Older people frequently consume inadequate amounts of protein, which increases their risk of developing a protein shortage. In addition, ageing may result in a decreased ability to absorb protein due to changes in gut flora and function. 5

If you struggle to get enough protein, think about boosting your consumption by adding protein powder. According to research, older people can considerably benefit from taking a protein supplement to make sure they get enough to maintain their muscles. Research shows that increasing your protein intake to 60g/day improves results during IVF stimulus. So if you’re getting IVF treatment, this is essential for you. 

3. Consume Adequate Calories

Let’s say you don’t eat (or drink) enough to keep your body weight in balance with the amount of energy you use for daily activities, such as physical exercise.
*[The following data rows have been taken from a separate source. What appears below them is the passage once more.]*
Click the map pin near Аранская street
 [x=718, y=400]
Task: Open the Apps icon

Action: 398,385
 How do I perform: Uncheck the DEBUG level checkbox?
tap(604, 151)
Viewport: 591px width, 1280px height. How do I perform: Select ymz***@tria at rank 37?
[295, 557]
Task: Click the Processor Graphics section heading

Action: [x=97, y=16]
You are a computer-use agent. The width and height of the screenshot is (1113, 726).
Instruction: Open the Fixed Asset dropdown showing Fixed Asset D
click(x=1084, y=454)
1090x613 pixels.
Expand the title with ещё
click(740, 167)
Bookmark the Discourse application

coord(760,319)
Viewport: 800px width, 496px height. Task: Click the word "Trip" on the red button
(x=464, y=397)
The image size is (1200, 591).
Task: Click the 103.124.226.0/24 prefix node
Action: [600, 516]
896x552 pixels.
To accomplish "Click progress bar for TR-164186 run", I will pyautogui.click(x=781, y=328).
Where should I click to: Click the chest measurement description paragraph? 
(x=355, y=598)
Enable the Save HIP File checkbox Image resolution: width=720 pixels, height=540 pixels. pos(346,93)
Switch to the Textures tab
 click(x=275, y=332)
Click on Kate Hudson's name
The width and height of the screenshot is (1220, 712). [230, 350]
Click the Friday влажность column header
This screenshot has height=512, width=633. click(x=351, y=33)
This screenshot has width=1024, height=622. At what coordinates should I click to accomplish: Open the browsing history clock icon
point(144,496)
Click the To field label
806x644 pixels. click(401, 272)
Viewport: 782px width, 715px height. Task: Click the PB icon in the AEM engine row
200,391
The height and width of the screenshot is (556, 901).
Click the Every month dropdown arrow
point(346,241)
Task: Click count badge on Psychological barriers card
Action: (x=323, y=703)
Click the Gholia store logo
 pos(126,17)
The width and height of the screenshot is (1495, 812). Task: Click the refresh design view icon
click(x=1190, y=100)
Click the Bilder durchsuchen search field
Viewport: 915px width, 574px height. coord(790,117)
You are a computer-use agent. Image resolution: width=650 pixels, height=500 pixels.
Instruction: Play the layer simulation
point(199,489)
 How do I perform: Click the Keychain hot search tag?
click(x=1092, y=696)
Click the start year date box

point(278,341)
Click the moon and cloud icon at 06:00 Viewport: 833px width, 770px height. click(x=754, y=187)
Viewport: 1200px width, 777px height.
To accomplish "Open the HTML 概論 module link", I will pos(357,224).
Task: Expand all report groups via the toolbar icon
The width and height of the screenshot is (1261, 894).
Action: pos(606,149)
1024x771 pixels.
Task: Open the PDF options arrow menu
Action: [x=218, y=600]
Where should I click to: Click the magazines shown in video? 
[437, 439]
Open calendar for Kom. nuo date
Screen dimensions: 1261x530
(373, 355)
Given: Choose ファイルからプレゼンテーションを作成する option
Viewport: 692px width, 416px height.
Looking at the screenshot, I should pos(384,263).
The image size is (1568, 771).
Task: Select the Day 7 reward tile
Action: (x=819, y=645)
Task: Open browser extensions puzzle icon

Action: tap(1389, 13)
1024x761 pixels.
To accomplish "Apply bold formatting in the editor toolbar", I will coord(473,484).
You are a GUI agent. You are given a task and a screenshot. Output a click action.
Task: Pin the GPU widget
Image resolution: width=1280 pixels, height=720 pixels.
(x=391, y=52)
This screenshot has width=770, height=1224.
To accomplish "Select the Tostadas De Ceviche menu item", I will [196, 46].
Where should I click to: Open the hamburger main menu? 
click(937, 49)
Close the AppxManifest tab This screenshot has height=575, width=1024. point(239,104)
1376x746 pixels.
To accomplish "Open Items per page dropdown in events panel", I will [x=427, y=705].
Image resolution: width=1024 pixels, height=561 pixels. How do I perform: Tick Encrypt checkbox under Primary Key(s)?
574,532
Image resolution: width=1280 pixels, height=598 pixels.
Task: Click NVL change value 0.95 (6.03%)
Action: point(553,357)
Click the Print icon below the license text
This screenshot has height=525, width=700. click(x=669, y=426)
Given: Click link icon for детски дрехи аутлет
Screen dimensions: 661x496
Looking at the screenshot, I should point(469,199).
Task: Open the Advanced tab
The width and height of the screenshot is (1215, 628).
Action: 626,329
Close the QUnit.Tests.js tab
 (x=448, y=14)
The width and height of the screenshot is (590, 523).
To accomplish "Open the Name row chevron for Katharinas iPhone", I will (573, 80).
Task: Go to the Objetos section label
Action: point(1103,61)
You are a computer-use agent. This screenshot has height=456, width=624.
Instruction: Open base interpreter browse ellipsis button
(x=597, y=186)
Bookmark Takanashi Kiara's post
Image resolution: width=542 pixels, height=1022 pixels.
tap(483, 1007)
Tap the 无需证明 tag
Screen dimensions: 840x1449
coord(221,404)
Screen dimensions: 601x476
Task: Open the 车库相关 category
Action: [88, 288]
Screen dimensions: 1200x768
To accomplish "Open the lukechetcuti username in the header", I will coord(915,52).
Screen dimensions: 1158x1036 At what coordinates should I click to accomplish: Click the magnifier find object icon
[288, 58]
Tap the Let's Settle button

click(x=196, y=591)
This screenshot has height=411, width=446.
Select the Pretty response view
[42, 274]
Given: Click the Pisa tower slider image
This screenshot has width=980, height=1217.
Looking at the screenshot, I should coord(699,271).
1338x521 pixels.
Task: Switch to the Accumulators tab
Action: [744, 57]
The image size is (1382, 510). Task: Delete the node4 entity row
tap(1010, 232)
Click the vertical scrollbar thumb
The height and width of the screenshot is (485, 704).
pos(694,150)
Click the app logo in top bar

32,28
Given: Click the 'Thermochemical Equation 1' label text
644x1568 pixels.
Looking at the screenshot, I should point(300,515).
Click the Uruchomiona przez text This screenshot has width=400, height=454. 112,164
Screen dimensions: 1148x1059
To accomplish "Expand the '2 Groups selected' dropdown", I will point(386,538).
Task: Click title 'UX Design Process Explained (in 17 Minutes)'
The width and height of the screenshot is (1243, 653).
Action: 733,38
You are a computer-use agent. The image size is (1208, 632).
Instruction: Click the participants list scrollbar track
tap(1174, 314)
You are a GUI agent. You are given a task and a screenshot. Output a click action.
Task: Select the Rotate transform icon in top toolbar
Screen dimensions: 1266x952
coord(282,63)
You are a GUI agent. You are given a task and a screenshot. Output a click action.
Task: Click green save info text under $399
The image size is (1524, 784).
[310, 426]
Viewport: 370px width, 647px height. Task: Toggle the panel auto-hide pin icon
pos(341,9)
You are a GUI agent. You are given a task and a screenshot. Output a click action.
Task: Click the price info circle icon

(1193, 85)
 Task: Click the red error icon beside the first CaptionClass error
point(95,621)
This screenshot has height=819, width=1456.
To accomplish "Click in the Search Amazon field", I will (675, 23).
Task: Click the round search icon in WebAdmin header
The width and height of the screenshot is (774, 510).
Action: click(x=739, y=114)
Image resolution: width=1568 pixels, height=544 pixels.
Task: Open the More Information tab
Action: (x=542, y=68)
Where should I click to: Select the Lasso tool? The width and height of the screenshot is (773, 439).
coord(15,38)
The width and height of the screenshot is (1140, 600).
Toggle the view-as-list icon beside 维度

You would then most likely lose bone and muscle. You may maintain your muscle mass by paying attention to the total number of calories you ingest.

Eating enough calories overall is generally more important than eating adequate protein, even if heavy trainees like athletes may require a bit more protein than those stated above. The body needs carbohydrates to provide an anabolic (muscle-building) response. You risk losing muscle if you don’t consume enough.

4. Exercise your muscles

Your training style has an impact on how well your muscles are maintained. As was previously said, weight-bearing exercise is essential. Cardiovascular activity is great for overall health and illness prevention, but it won’t do as much to preserve your muscle mass.

In reality, while the body tries to become lighter and more efficient to fulfil demands, too much endurance training can result in muscle loss. However, you may increase your capacity to keep muscle by incorporating resistance training into your aerobic workouts and vice versa.

A regular strength-training programme increases muscular mass. Aim for two to three sessions of 30 minutes each week. (Always seek medical advice first.) A personal trainer or local community classes are excellent places to start.

5. Consume more omega-3 fatty acids

Salmon, walnuts, and flaxseeds all contain omega-3 fatty acids, which are also anti-inflammatory and simple to include in your diet. Omega-3 fatty acids, which have anti-inflammatory properties, can increase the rate of muscle protein synthesis since inflammation leads to the breakdown of muscles.

6. Check your levels of vitamin D.

Strengthening muscles is aided by vitamin D’s role in muscle protein synthesis. Vitamin D may be obtained from sunlight, but it takes four times longer for persons over the age of 60 to do so. You can use a vitamin D supplement, but you should always talk to your doctor before beginning a new supplement.

7. Get adequate rest

Sleep is when you rebuild. Your body starts to rebuild and mend itself as a result of hormones like human growth hormone and testosterone. Make sure you get enough sleep because it assists with this process. Additionally, it’s crucial to relax since, if you’re not cautious, mental stress can cause the release of catabolic stress hormones, which further damage your muscles.

Additionally, sleep fosters healthier eating habits and helps you have enough energy for your workouts. Recovery time is also essential for healthy muscle growth and maintenance.

8. Walk

Walking improves blood circulation and mobility. Your body’s reaction to insulin is improved by aerobic exercise, which aids in muscle regeneration. It might be beneficial to take 10-minute walking breaks throughout the day to keep your muscle mass up.

9. Discuss your diet with your doctor or a dietitian. 

Talk up any challenges that make maintaining a healthy diet difficult for you when you talk about your diet. You could lose your sense of taste as you get older, have problems swallowing, feel less hungry, and thirst less. You can identify meals that fit within your restrictions with the assistance of your doctor or nutritionist.

10. Keep your health conditions under check

Make sure you have a sound treatment strategy in place to keep chronic illnesses like diabetes as well-controlled as possible if you suffer from them.